Tandoori Inspired Chicken and Capsicum Skewers, with Turmeric Rice

Serves 4
Prep time 40 minutes
Cook time 10 minutes
Total time 50 minutes

Ingredients

  • 2 cups basmati rice
  • 2 white onions
  • 1 teaspoon ground cumin (+ 1 tablespoon for the paste)
  • 3 cloves crushed garlic
  • 2 teaspoons turmeric
  • 1 tablespoon smoked paprika (+ 1/2 tsp for sauce)
  • 1 teaspoon ground chilli (optional for those who like heat)
  • 1 teaspoon freshly grated ginger
  • 2 tablespoons tomato paste
  • 2 tablespoons natural yoghurt (+ 1/2 cup for sauce)
  • 500g chicken tenderloins
  • 3 red capsicums
  • 1 lemon (for the sauce)
  • 8 skewers

Directions

1. Rinse the rice through a sieve until the water runs clear.
2. In a pan, cook off the chopped onion in a little oil. Add 1 teaspoon of the ground cumin and 1 clove of the crushed garlic, and cook through for 2-3 minutes.
3. Add the rice, mix well and then add 1 teaspoon of the turmeric, mix through and cook for a further 3-4 minutes, stirring often.
4. Add 4 cups of water to the rice, cover and cook on low for 20 minutes.
5. Whilst the rice is cooking; in a bowl mix together the remaining cumin, garlic and turmeric, along with the paprika, chilli, finely grated fresh ginger, tomato paste and yoghurt.
6. Cut up the tenderloins so that they are roughly two inches long, and slice the capsicums to match their size.
7. Add the chicken and capsicum to the yoghurt spice mix, and using your hands, completely coat them in the paste.
8. Thread the chicken and capsicum pieces onto 8 skewers, then set under a grill to cook for 4-5 minutes.
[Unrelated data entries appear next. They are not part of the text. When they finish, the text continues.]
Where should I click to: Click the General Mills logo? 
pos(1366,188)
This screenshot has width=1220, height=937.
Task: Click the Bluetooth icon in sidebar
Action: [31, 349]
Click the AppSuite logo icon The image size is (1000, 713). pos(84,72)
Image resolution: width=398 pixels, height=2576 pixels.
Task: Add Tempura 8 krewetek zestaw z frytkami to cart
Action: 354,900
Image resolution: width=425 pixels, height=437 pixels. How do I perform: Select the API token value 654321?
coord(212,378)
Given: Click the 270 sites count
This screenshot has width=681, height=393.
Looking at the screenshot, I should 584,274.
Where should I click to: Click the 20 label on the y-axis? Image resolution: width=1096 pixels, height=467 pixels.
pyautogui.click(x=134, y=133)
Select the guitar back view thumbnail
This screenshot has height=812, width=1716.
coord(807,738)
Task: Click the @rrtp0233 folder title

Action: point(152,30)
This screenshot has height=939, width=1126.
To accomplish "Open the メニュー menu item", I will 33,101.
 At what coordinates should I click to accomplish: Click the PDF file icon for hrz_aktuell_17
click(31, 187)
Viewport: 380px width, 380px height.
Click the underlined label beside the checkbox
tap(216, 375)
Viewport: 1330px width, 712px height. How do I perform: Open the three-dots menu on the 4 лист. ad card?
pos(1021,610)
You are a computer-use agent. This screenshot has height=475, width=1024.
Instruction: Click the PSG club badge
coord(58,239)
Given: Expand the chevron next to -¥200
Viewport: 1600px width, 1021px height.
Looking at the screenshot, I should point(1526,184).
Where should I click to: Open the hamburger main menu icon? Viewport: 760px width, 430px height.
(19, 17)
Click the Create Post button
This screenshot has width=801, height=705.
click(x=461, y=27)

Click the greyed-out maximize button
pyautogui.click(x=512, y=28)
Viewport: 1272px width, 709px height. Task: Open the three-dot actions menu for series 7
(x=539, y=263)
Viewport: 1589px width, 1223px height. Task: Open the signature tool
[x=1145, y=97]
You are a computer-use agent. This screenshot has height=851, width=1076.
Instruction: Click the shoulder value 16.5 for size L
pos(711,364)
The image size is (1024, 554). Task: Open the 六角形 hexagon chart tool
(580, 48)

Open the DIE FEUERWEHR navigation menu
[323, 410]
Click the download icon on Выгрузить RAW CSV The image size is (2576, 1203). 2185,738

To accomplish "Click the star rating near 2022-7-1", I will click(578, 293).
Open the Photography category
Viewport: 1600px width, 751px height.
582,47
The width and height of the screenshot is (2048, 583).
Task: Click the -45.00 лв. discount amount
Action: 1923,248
Turn them over and cook for a further 5 minutes until the chicken is cooked through (you may need to check a piece to make sure).
9. If you wish to make the sauce, mix together the juice of 1 lemon, ½ cup natural yoghurt and ½ teaspoon of smoked paprika.
10. Serve the skewers over the rice and drizzle the sauce over the top.